| Work task |
Quote word for word the lines starting at the line with "Where should I" and ending at the final line of the entries. Leave out any pictures.

[Excerpts from a dataset]
::::::::::

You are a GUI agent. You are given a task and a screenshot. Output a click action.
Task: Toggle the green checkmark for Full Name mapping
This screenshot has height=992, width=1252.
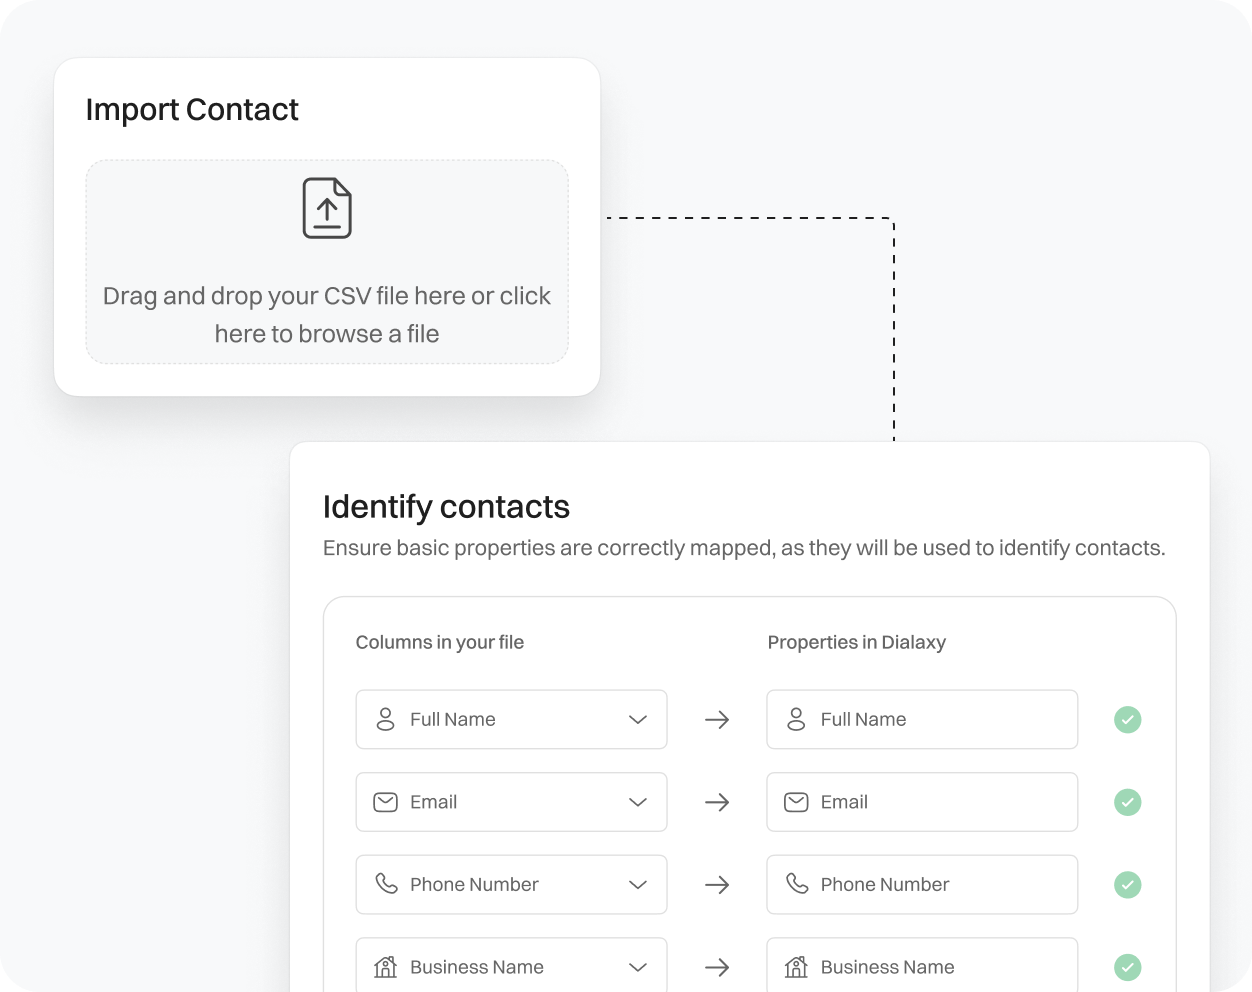click(1127, 719)
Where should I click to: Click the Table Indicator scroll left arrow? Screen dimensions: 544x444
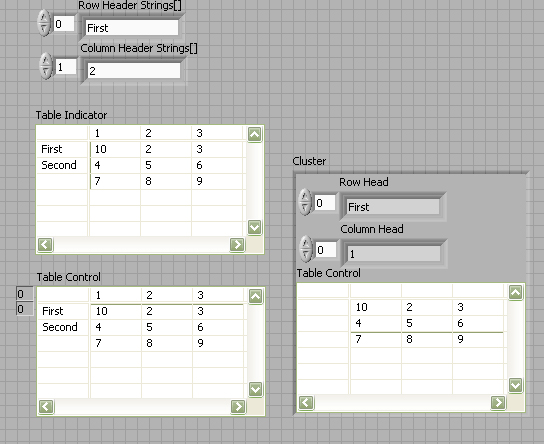[x=45, y=245]
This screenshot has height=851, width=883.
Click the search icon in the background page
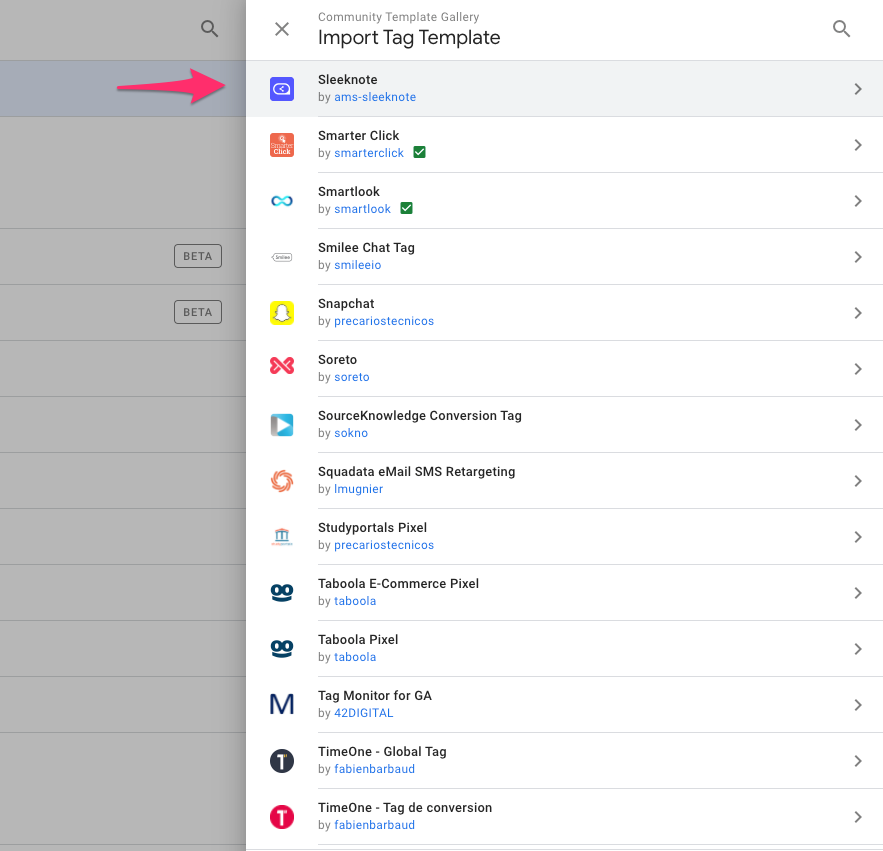pyautogui.click(x=209, y=29)
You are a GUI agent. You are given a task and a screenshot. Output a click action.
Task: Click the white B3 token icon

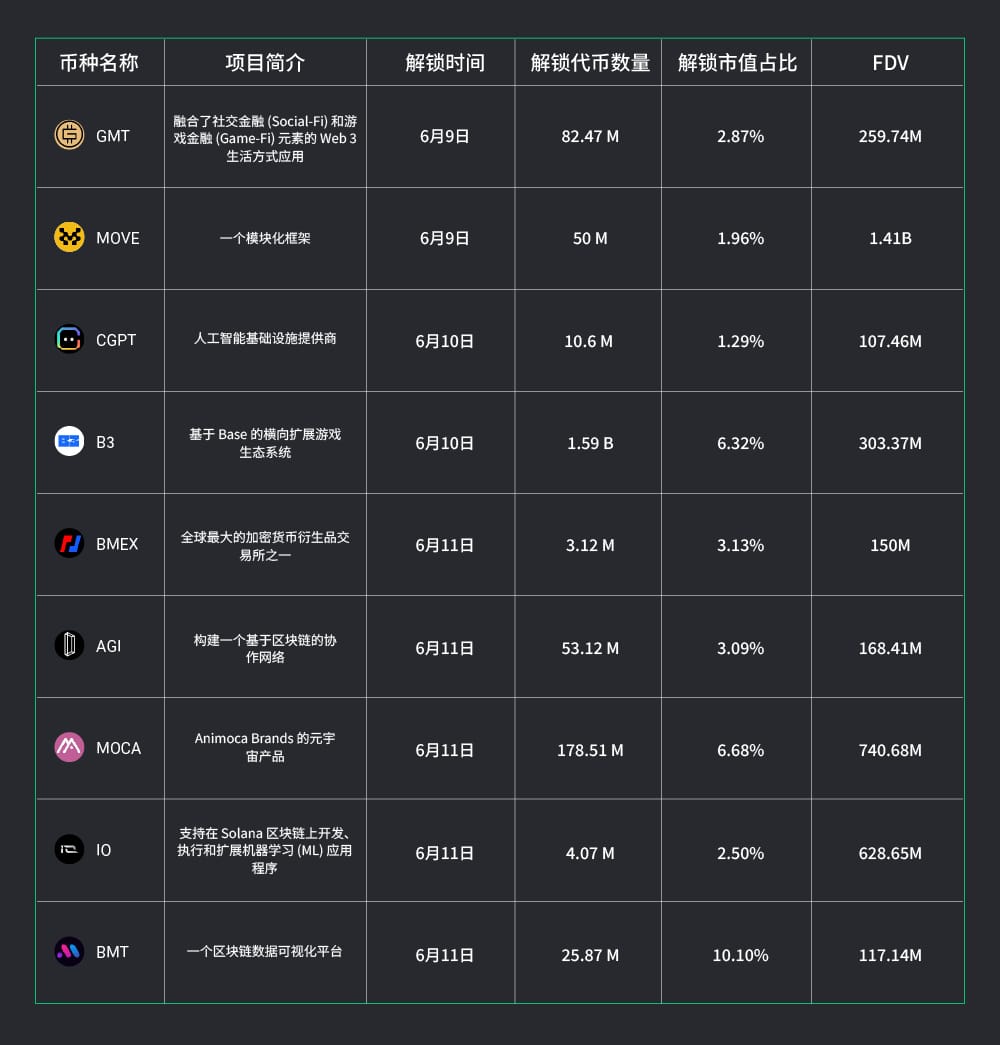[69, 441]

::::::::::

| Output for this task |
Where should I click to: Click the Table Indicator scroll left arrow? Screen dimensions: 544x444
[x=45, y=245]
This screenshot has height=851, width=883.
Click the search icon in the background page
pyautogui.click(x=209, y=29)
You are a GUI agent. You are given a task and a screenshot. Output a click action.
Task: Click the white B3 token icon

[69, 441]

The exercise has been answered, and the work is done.